Protective effects of 3-aminobenzamide, an inhibitor of poly (ADP-ribose) synthase in a carrageenan-induced model of local inflammation.

A cytotoxic cycle triggered by oxidant-induced DNA single strand breakage and subsequent activation of the nuclear enzyme poly (ADP-ribose) synthetase have been shown to contribute to the cellular injury during various forms of oxidant stress in vitro. The aim of the present study was to investigate the role of poly (ADP-ribose) synthetase in a model of acute local inflammation (carrageenan-induced pleurisy), where oxyradicals, nitric oxide and peroxynitrite are known to play a crucial role in the inflammatory process. The results show that the poly (ADP-ribose) synthetase inhibitor 3-aminobenzamide (given at 1-30 mg/kg) inhibits the inflammatory response (pleural exudate formation, mononuclear cell infiltration, histological injury). Moreover, 3-aminobenzamide reduces the formation of nitrotyrosine, an indicator of the formation of peroxynitrite, in the lung. The present results demonstrate that 3-aminobenzamide, presumably by inhibition of poly (ADP-ribose) synthetase, exerts potent anti-inflammatory effects. Part of the anti-inflammatory effects of 3-aminobenzamide may be related to a reduction of neutrophil recruitment into the inflammatory site.

Antiinflammatory effects of mercaptoethylguanidine, a combined inhibitor of nitric oxide synthase and peroxynitrite scavenger, in carrageenan-induced models of inflammation.

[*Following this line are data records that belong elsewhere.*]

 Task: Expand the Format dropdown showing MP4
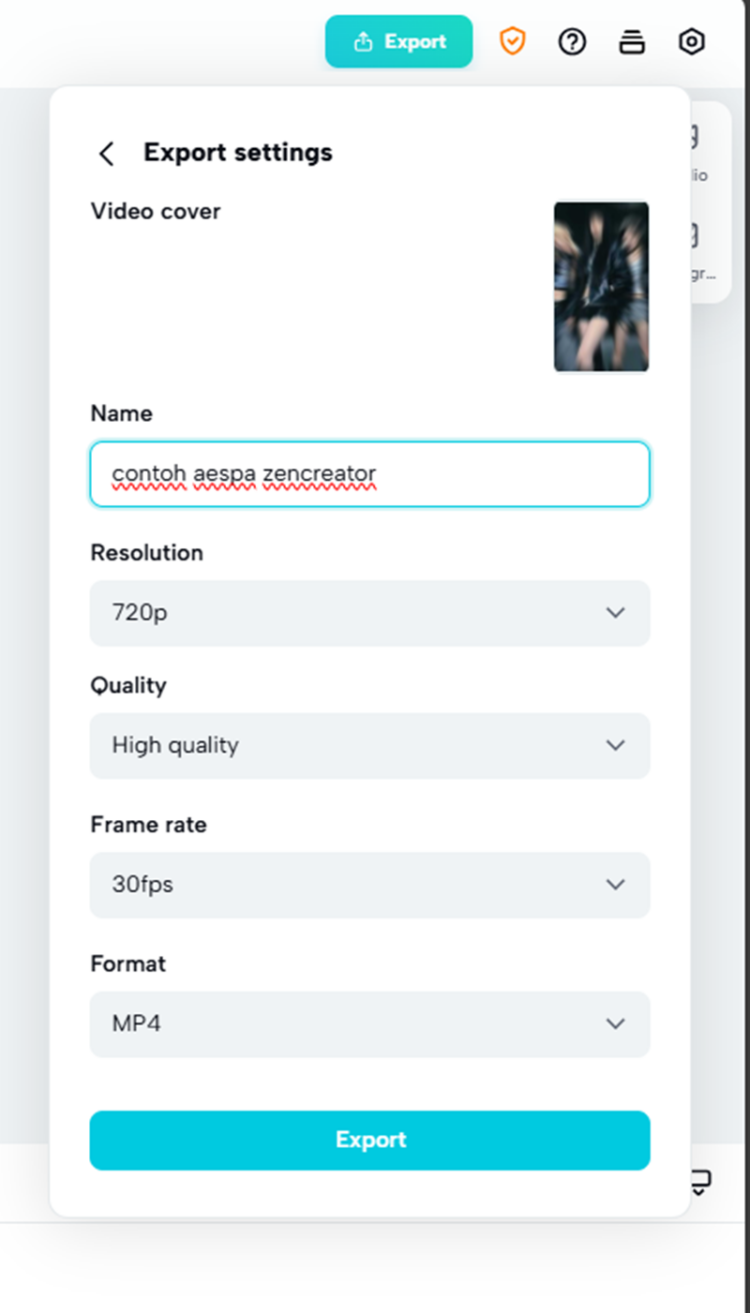[370, 1023]
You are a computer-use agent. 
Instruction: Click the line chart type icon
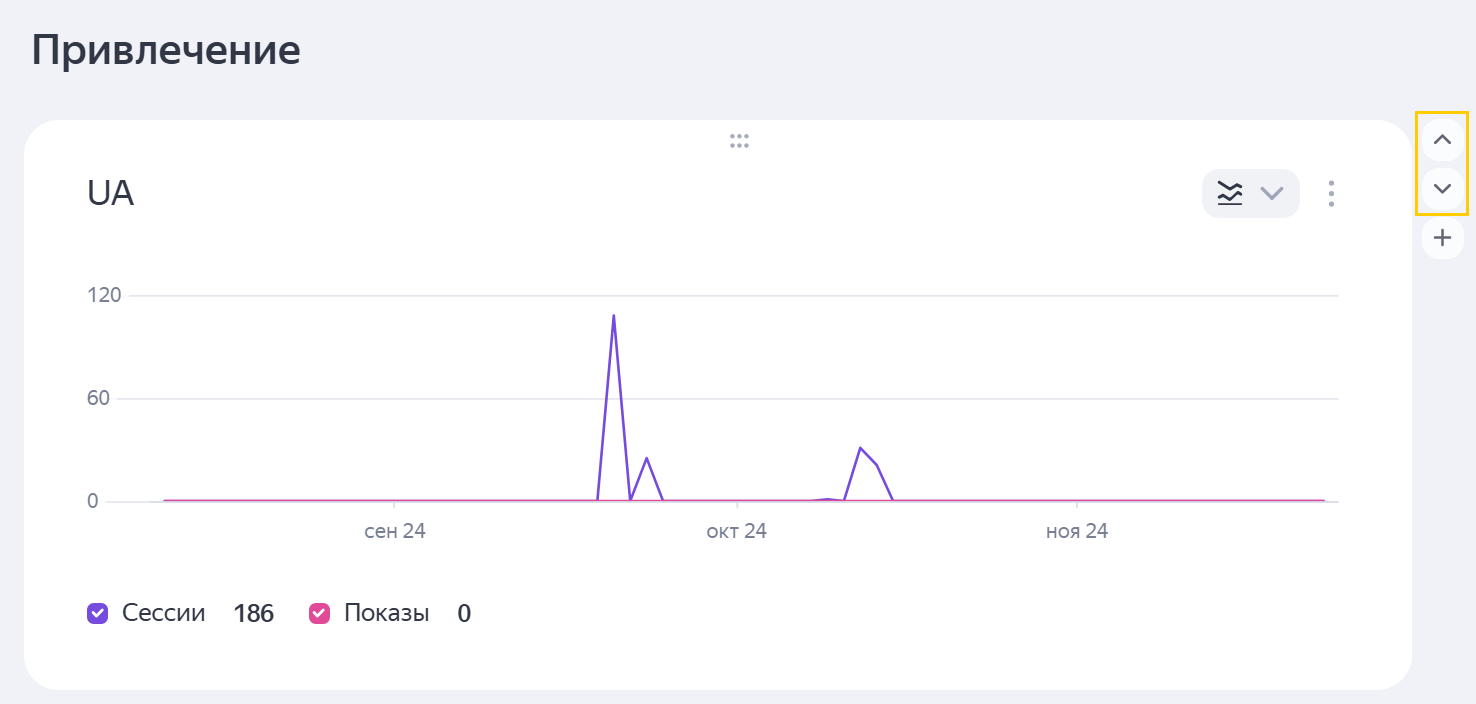pyautogui.click(x=1229, y=193)
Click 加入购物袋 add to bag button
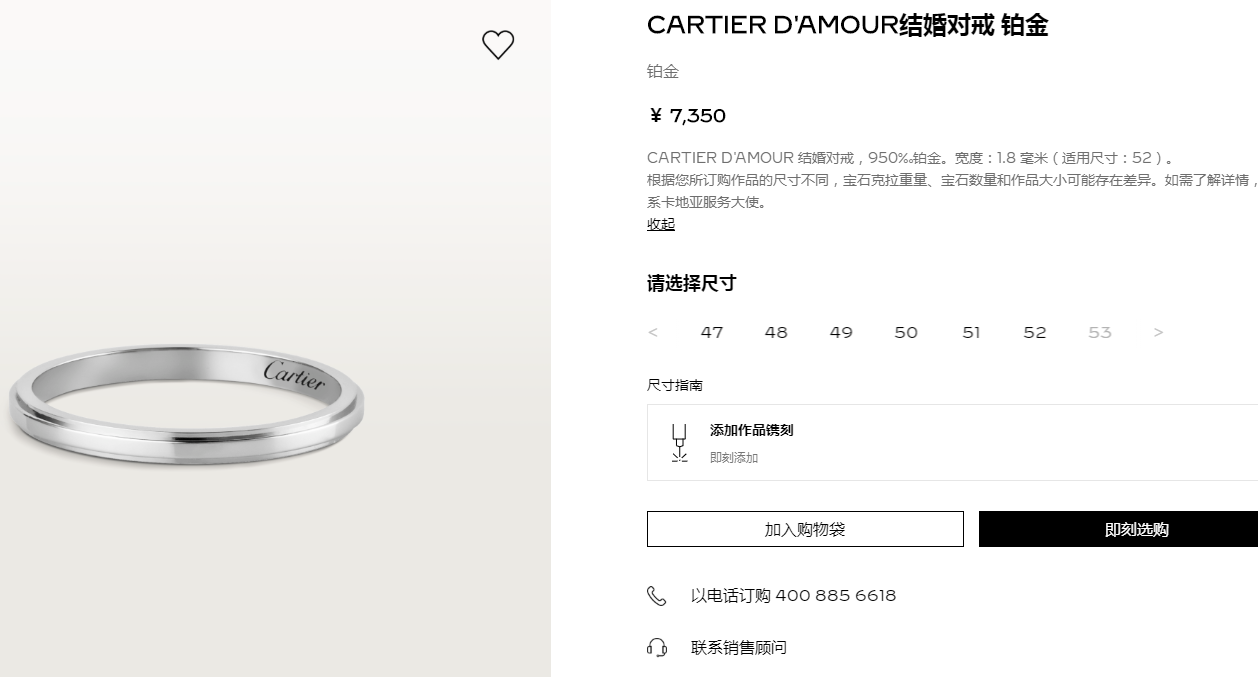The image size is (1258, 677). (805, 529)
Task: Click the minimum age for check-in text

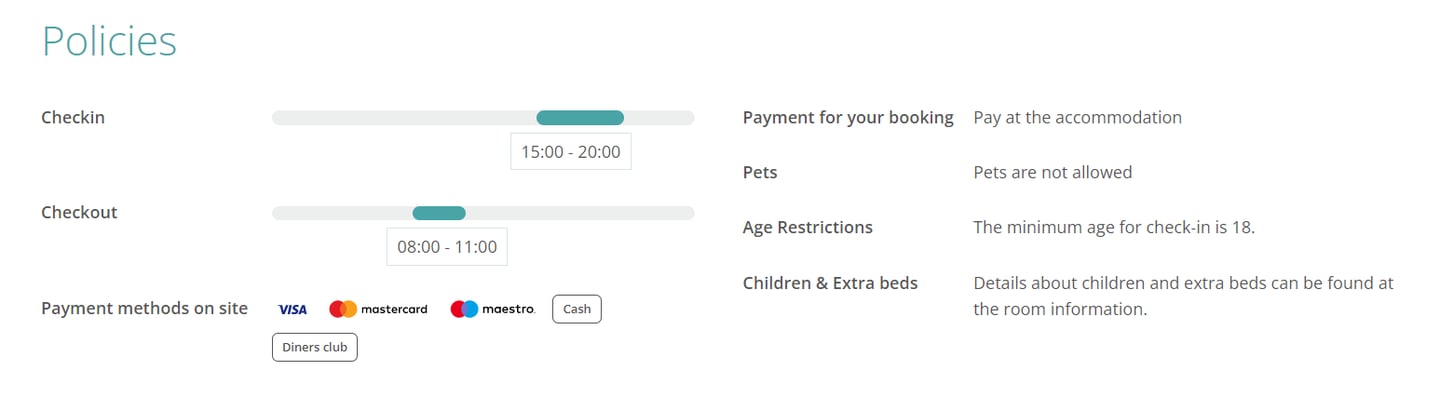Action: (1114, 227)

In vitro studies have demonstrated that mercaptoethylguanidine (MEG), a selective inhibitor of the inducible NO synthase (iNOS), is also effective as a scavenger of peroxynitrite (a potent cytotoxic oxidant produced by the reaction of NO and superoxide). In the present study, we evaluated the antiinflammatory potential of MEG treatment in two models of acute inflammation (carrageenan-induced paw edema and pleurisy), where oxyradicals, NO, and peroxynitrite play a crucial role in the inflammatory process. Our data show that MEG (given at 25 microg/paw in the paw edema model or 10 mg/kg in the pleurisy model) inhibits the inflammatory response (paw swelling, pleural exudate formation, mononuclear cell infiltration, histological injury) in both models. Furthermore, MEG reduced nitrite/nitrate concentrations in the exudate and reduced the activity of the inducible isoform of NO synthase in the lung ex vivo. MEG also reduced the appearance of nitrotyrosine immunoreactivity in the inflamed tissues. Taken together, the present results demonstrate that MEG exerts potent antiinflammatory effects. Part of these antiinflammatory effects may be related to an inhibition of the expression/activity of the inducible NO synthase, another part may be related to oxyradical and peroxynitrite scavenging.

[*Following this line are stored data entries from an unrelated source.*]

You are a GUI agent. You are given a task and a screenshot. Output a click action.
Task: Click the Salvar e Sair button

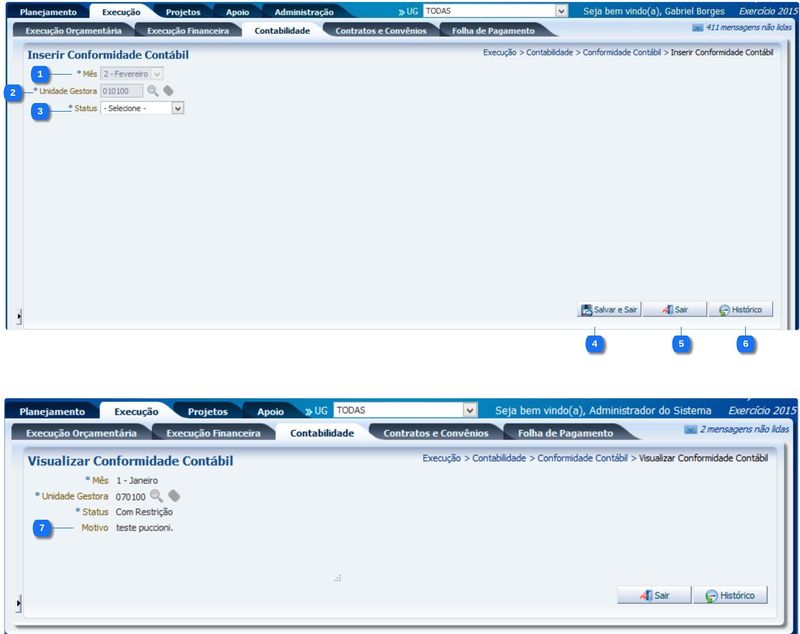click(x=608, y=310)
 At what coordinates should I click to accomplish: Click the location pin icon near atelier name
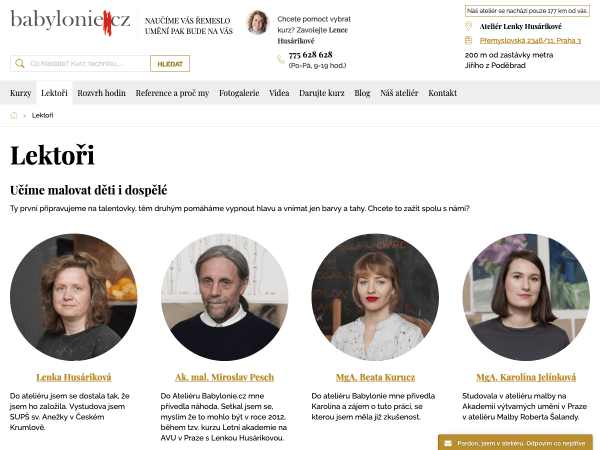click(468, 26)
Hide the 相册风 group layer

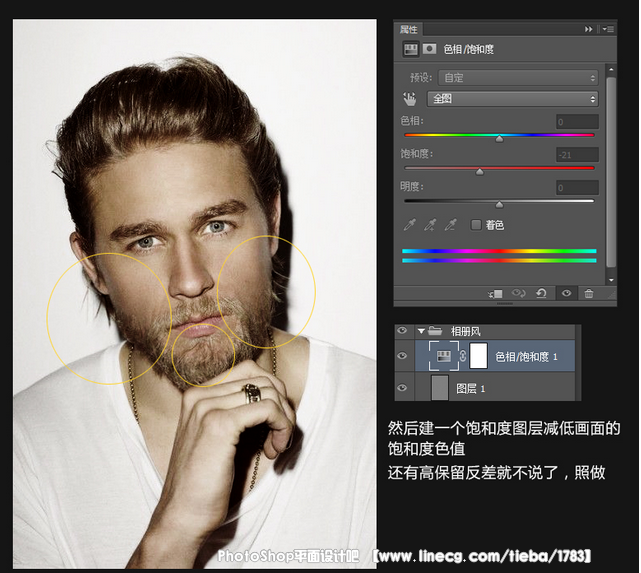pos(403,331)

Protective effect of melatonin in carrageenan-induced models of local inflammation: relationship to its inhibitory effect on nitric oxide production and its peroxynitrite scavenging activity.

In vitro studies have demonstrated that melatonin is a scavenger of oxyradicals and peroxynitrite and an inhibitor of nitric oxide (NO) production. In the present study, we evaluated the effect of melatonin treatment in two models of acute inflammation (carrageenan-induced paw edema and pleurisy), where oxyradicals, NO, and peroxynitrite play a crucial role in the inflammatory process. Our data show that melatonin (given at 62.5 and 125 microg/paw in the paw edema model or 25 and 50 mg/kg in the pleurisy model) inhibits the inflammatory response (paw swelling, pleural exudate formation, mononuclear cell infiltration, and histological injury) in dose-dependent manner in both models. Furthermore, our data suggest that melatonin exerts an inhibitory effect on the expression of the inducible isoform of NO synthase. Melatonin also prevented the formation of nitrotyrosine, an indicator of peroxynitrite, in both models of inflammation. Taken together, the present results demonstrate that melatonin exerts potent antiinflammatory effects. Part of these antiinflammatory effects may be related to an inhibition of the expression of the inducible NO synthase, while another part may be related to oxyradical and peroxynitrite scavenging.